Does converting USD to say Euros help pad oneself against a potential US stock market crash?

While I understand that a US crash would affect the rest of the world and perhaps the Euro would go down, but hypothetically if there were a crash would the Euro to USD exchange rate go up and thus at some point I could change a balance back to USD and not feel as much "financial pain" as I would otherwise?

  • 2
    That article looks a little fishy
    – karancan
    Jun 5, 2014 at 13:11
  • 1
    It could help reduce your loss, but there would likely still be a loss. Jun 5, 2014 at 14:43
  • The tradeoff is that now you have EUR, and unless you spend a lot of time in Europe, you will need to change them back to USD if you ever want to spend them. So now you run the risk that EUR will devalue relative to USD (regardless of changes in the US stock market). Just sticking the cash in a bank account in USD would be less risky.
    – dg99
    Jun 5, 2014 at 17:24
  • @Karancan - yes, I began to think a bit so also after I did some more research on similar articles (not so much found) and of course the "... rumors of ..." as mentioned in the article not quite hard facts.
    – Relative0
    Jun 10, 2014 at 9:16
  • Investing USD in USD would help pad loses in case of a stock market crash.
    – Glen Yates
    Mar 12, 2020 at 20:59

1 Answer 1


If the equity market in the USA crashed, its very likely equity markets everywhere else would crash. The USA has a high number of the world's largest businesses and there are correlations between equity markets.

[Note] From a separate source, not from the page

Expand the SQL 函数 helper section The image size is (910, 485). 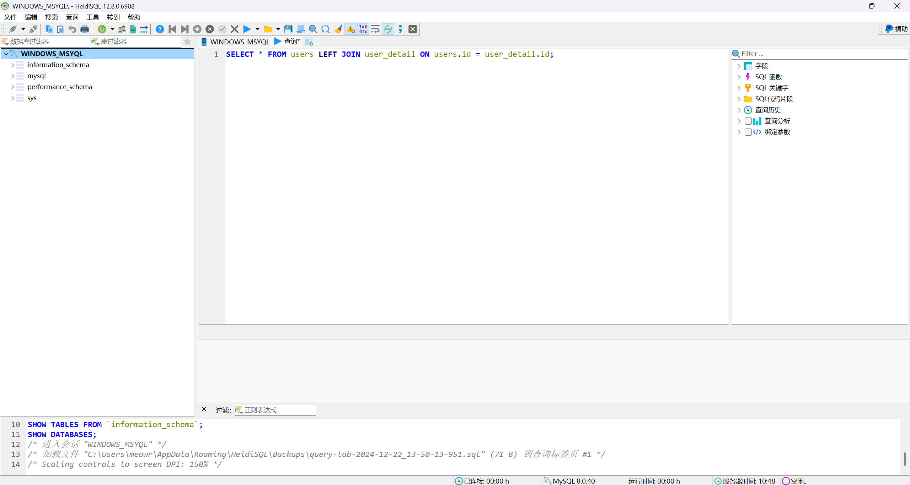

So you need to think of equities as a global asset class, not regional.

Your question is then a question about the correlation between equity markets and currency markets.

Here's a guess: If equity markets crashed, you would see a lot of panic selling of stocks denominated in many currencies, but probably the most in USD, due to the large number of the world's largest businesses trading on US stock exchanges. Therefore, when the rest of the world sells US equities they receive cash USD, which they might sell for their local currency. That selling pressure would cause USD to fall. But, when equity markets crash there's a move to safety of the bond markets. The world's largest bond markets are denominated in which currency? Probably USD. So those who receive USD for their equities are going to spend that USD on bonds. In which case there is probably no correlation between equity markets and currency markets at all.